— Begin SUPPLIED MATERIAL —

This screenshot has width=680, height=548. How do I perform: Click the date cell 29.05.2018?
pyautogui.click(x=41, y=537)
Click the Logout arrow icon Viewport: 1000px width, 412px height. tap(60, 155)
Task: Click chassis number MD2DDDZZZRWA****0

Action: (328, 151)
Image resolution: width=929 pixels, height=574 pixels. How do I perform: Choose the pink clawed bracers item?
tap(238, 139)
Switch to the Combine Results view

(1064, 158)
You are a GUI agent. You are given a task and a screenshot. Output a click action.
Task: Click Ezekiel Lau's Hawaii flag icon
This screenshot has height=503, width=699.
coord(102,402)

— End SUPPLIED MATERIAL —

TASK DESCRIPTION = Echo these lines back verbatim, every one of them.

EXERCISE RESPONSE =
This screenshot has width=680, height=548. How do I perform: Click the date cell 29.05.2018?
pyautogui.click(x=41, y=537)
Click the Logout arrow icon Viewport: 1000px width, 412px height. tap(60, 155)
Task: Click chassis number MD2DDDZZZRWA****0

Action: (328, 151)
Image resolution: width=929 pixels, height=574 pixels. How do I perform: Choose the pink clawed bracers item?
tap(238, 139)
Switch to the Combine Results view

(1064, 158)
You are a GUI agent. You are given a task and a screenshot. Output a click action.
Task: Click Ezekiel Lau's Hawaii flag icon
This screenshot has height=503, width=699.
coord(102,402)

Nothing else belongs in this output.